Dr. Giuseppe Musolino

 

musolino.press@email.it

www.musolino.jimdo.com

 

 

 

I nuovi crimini del catabolismo, analizzati... per filo e per segno.

 

 

 

L’essere e il tessere

“Il filo collega tutti gli stati dell'esistenza, fra di loro e al loro principio” (Guénon). Splendido esemplare di questo assioma è il ragno, un killer abilissimo che finge di  essere “in altre faccende affaccendato” e intanto tesse la sua tela ed imprigiona la vittima che ignora che sta per essere divorata. Alcuni dicono che il ragno tenda una tela per catturare le sue prede, soddisfacendo così un suo bisogno (evacuare la sostanza) e la sua stessa sopravvivenza; altri sostengono invece che esso, non avendo insita un’idea della sua vittima, le catturi perché “casualmente” tende una tela. Quale che sia la verità, l’esito è quello che conosciamo.

Molti meccanismi all’interno del corpo umano condividono lo stesso disegno “aracnoideo”: noi restiamo ignari nella nostra quotidianità e intanto centinaia di cheti arcani tramano il nostro destino. Ivi compreso quello riguardante lo sviluppo muscolare. Processi anabolici o anticatabolici? Poco importa, alla fine tutto conduce al medesimo risultato.

Ad ogni modo, qui ci occuperemo di anticatabolismo.

 

 

Sul luogo del delitto

Vediamo innanzitutto come avviene il delitto, ovvero come evolve il breakdown proteico indotto dall’allenamento.
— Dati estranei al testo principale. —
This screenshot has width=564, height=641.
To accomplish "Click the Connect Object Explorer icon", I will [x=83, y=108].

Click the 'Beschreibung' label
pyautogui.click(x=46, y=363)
Le contrazioni causano un accumulo di calcio dentro la cellula piuttosto che nella sua sede naturale, cioé il reticolo sarcoplasmatico. La prima conseguenza di ciò sarà una riduzione della forza nel prosieguo della seduta. La seconda sarà l’attivazione di proteasi calcio-dipendenti, chiamate calpaine, che, in condizioni normali, risultano inibite da altri elementi chiamati calpastatine (1). Con la liberazione del calcio indotta dall’allenamento, le calpaine entreranno dunque in azione e andranno a “tagliare” via pezzi più o meno larghi di miofibrille.

 

 

Le vittime fatte a pezzi

I frammenti di miofibrille staccati dalle calpaine verranno attaccati a loro volta da meccanismi proteolitici, chiamati ubiquitina-proteasomi. 
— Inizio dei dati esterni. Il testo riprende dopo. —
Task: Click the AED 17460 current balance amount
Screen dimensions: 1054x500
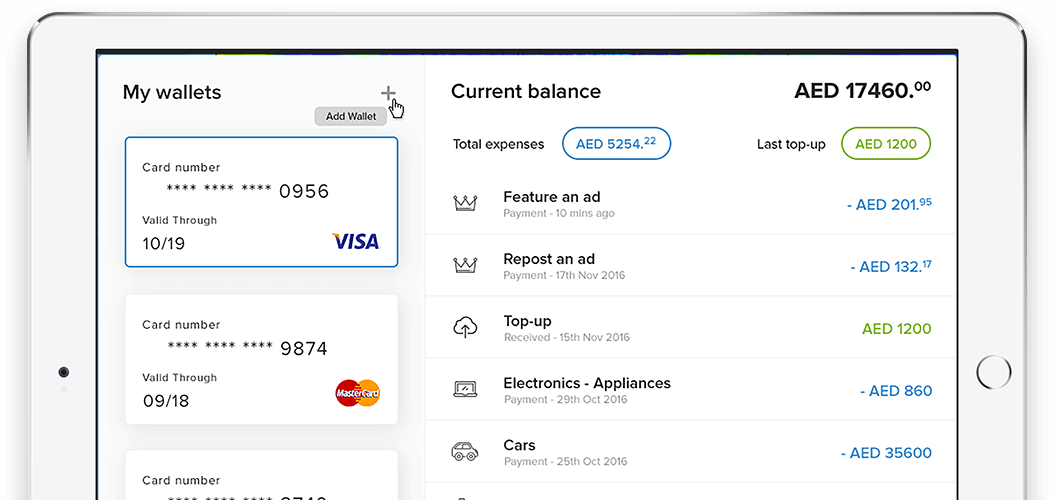Action: 862,91
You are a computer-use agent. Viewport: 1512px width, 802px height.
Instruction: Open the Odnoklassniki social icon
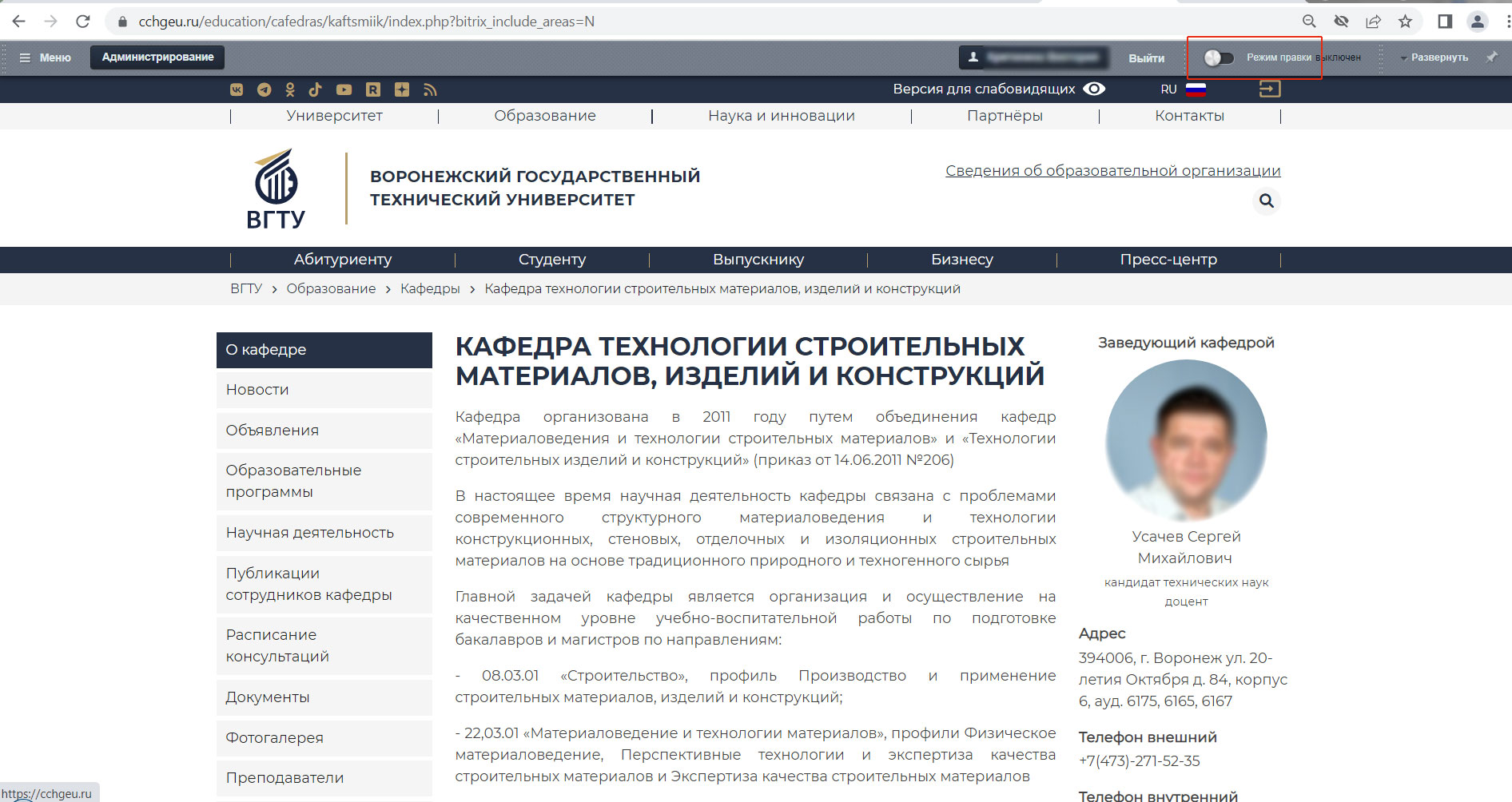[290, 89]
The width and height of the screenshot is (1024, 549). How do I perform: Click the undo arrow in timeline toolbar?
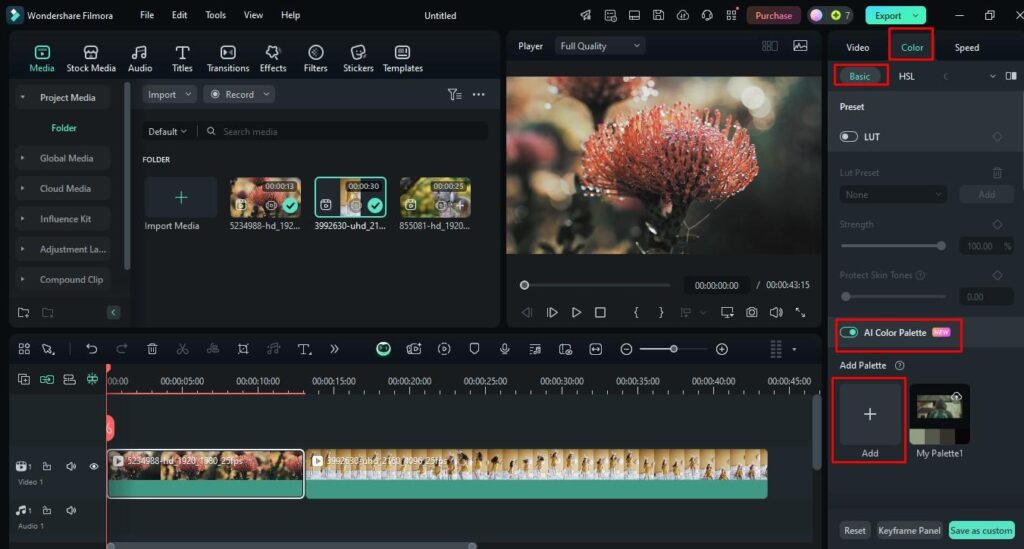click(92, 349)
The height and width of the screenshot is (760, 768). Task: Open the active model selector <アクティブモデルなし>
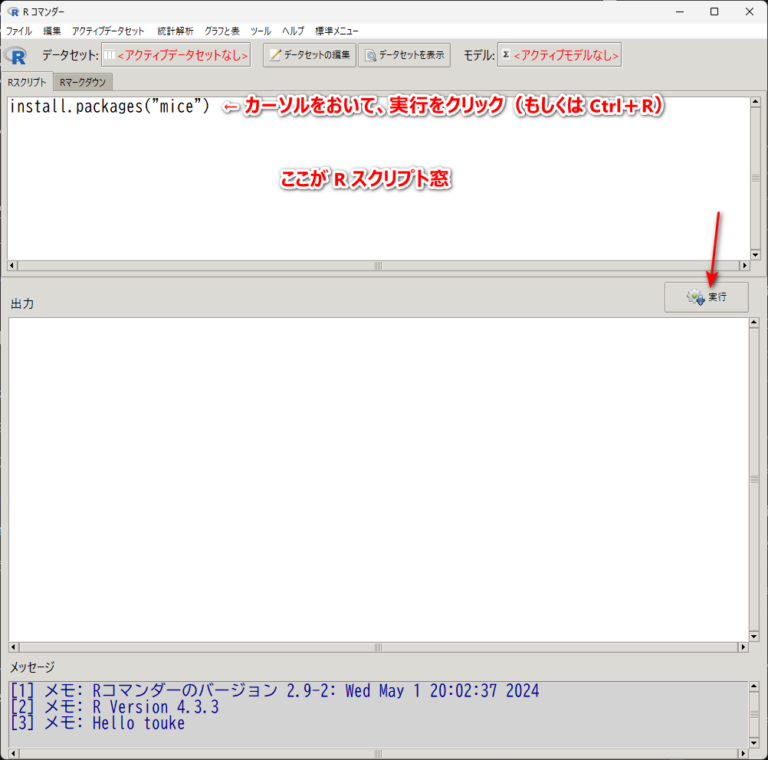pos(559,55)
I proteasomi, scoperti nel 1988 (3), sono presenti nel citosol e nel nucleo della cellula. Prendono il loro nome dal fatto che contengono numerose proteasi, enzimi che tagliano a pezzi le proteine. Lo smontaggio delle proteine ha un ruolo chiave anche nella regolazione del metabolismo generale: in condizioni di necessità (ad esempio il digiuno o certe gravi patologie), infatti, il sistema dei proteasomi diventa più attivo nei muscoli, fornendo aminoacidi per la neoglucogenesi. 

 

 

Il bacio della morte

serial killer uccidono tradizionalmente senza movente, ma devono pur sempre avere un bersaglio. Come fanno allora i proteasomi (che tra l’altro avranno il loro buon movente) a sapere quali proteine attaccare? La risposta è arrivata solo negli ultimi anni e ha valso il Nobel 2004 per la chimica agli israeliani Ciechanover e Hershko e allo statunitense Rose.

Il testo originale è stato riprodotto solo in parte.